Plantar heel pain is frequently encountered in general medical practice (36,37). The pain is maximal when the patient first stands in the morning and tends to decrease with walking. There are 4 clinical contexts in which the symptom develops (Table 15). Fat pad failure is seen in obese patients with attrition of the plantar fat pad, in patients with a thin and flabby plantar pad, and as an iatrogenic condition in patients who sustained multiple plantar corticosteroid infiltrations for heel spurs. "Plantar fasciitis" is seen in runners with interstitial fascial rupture, in patients with flat, pronated feet in whom a collapsed longitudinal arch stretches the fascia, and in patients with spondylarthropathy and enthesitis at the calcaneal insertion. The tarsal tunnel syndrome results in plantar pain and paresthesias. It is due to a pressure neuropathy of the calcaneal branches of the posterior tibial nerve or the first branch of the lateral plantar nerve. Both are more likely to occur in patients with flat, pronated feet from excessive pressure on the medial edge of the heel. Stress fractures of the calcaneus and calcaneal cysts can also cause plantar heel pain.

Differential diagnosis

Fat pad failure pain is associated with central tenderness in the heel pad. Interstitial rupture hurts diffusely in the proximal plantar fascia. Traction enthesopathy and spondylarthropathy-related enthesitis cause tenderness at the medial calcaneal tubercle, which is the main insertion site of the plantar fascia. Entrapment neuropathy is characterized by a positive Tinel sign when the medial edge of the heel is percussed. Bone-type calcaneal pain can be readily detected by firmly squeezing the heel from the sides. An MRI or a bone scan will reveal the osseus lesion. It should be noted that a well-developed heel spur is frequently present in painful heels. However, similar spurs are often present in the asymptomatic contralateral heel. Furthermore, heel spurs are equally frequent in patients with and without heel pain, which further detracts from their clinical significance. On the other hand, ragged, poorly developed (inflammatory) spurs are often present in patients with spondylarthropathy (Figure 6). These spurs are not seen in normal individuals.

Treatment

Plantar heel pain should be treated with nonspecific measures, along with treatment aimed at the underlying condition (38). A heel cup, a firm plastic device that squeezes the plantar fat pad at its edges and increases its thickness, helps most patients. Anti-inflammatory drugs help, particularly in patients with spondylarthropathy. Achilles tendon and plantar fascia stretching exercises are useful once the condition becomes inactive and may help prevent recurrences. Corticosteroid infiltrations can be quite helpful in patients with an inflammatory cause. Because the procedure is technically difficult and very painful, it is generally reserved for those patients who have not benefited from a more conservative program including NSAIDs in full doses for 6 weeks. Additional measures that have been reported to be useful include a night splint that holds the ankle at 90 degrees and dexamethasone iontophoresis. Laser therapy was found ineffective in a well-designed controlled trial. Because spurs do not cause the pain in noninflammatory cases, they should not be surgically removed. Plantar fasciotomy is a salvage procedure for severe, long-standing cases (39). There is a partial collapse of the longitudinal arch following this procedure.

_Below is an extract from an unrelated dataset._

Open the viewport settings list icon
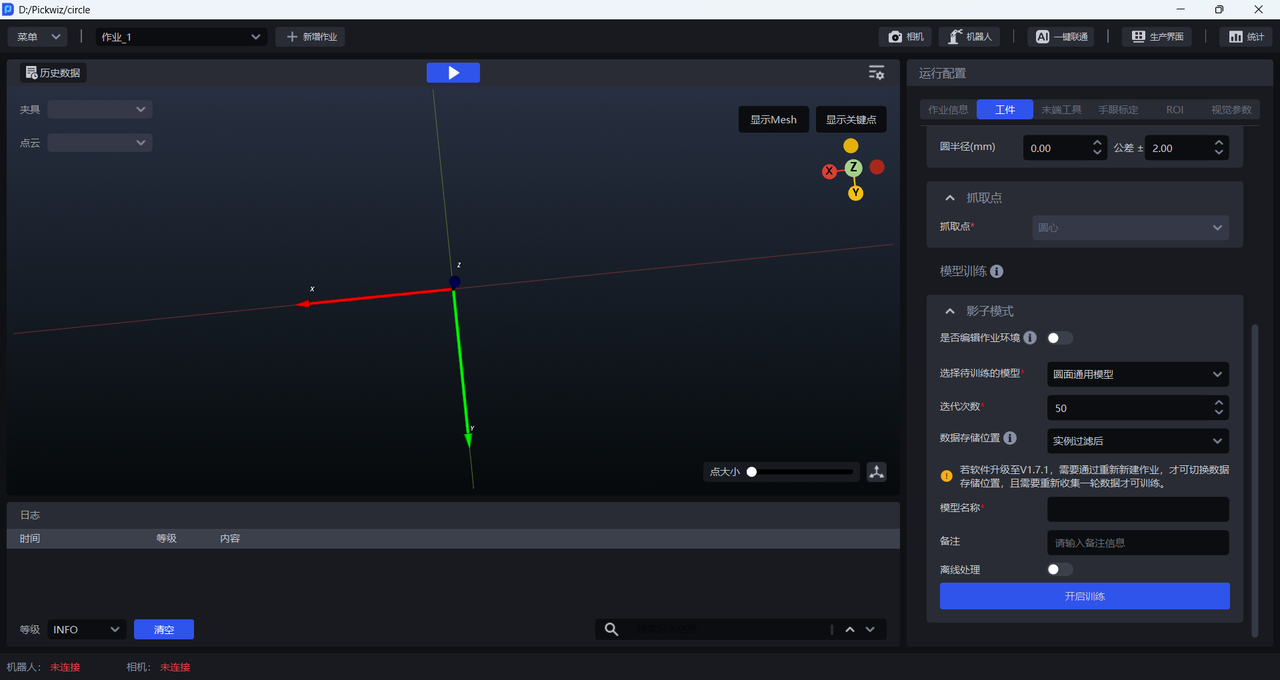This screenshot has height=680, width=1280. pyautogui.click(x=876, y=73)
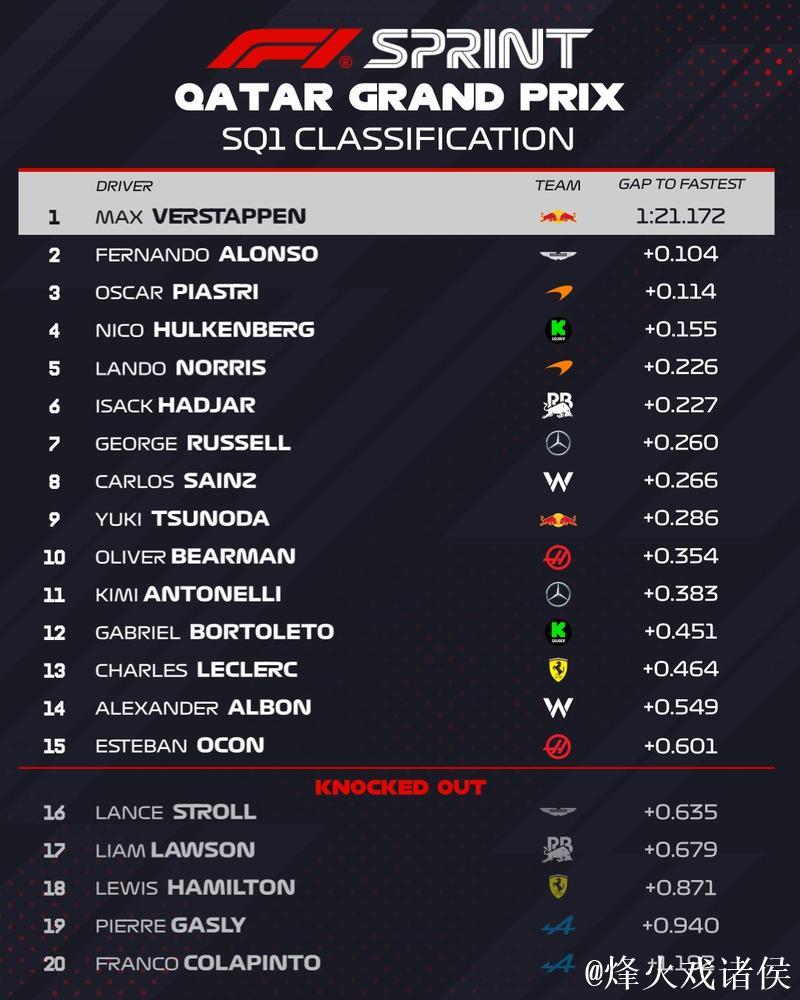
Task: Click the KNOCKED OUT section heading
Action: 400,788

Role of the primary care physician

Primary care physicians should be aware of the major types of plantar heel pain (mechanical and inflammatory) and be able to implement basic treatment. Patients with inflammation may require referral to a rheumatologist, whereas patients with traction enthesopathy and tarsal tunnel syndrome should be referred for orthopedic evaluation. The suspicion of a bone origin of pain should lead to investigation by bone scan or MRI.

Key issues

Plantar calcaneal pain is caused by fat pad failure; plantar fascial pain by interstitial rupture, traction enthesopathy, or enthesitis; bone pain from fatigue fracture and bone cysts; and pain and paresthesias by pressure neuropathy. Each has different treatment implications.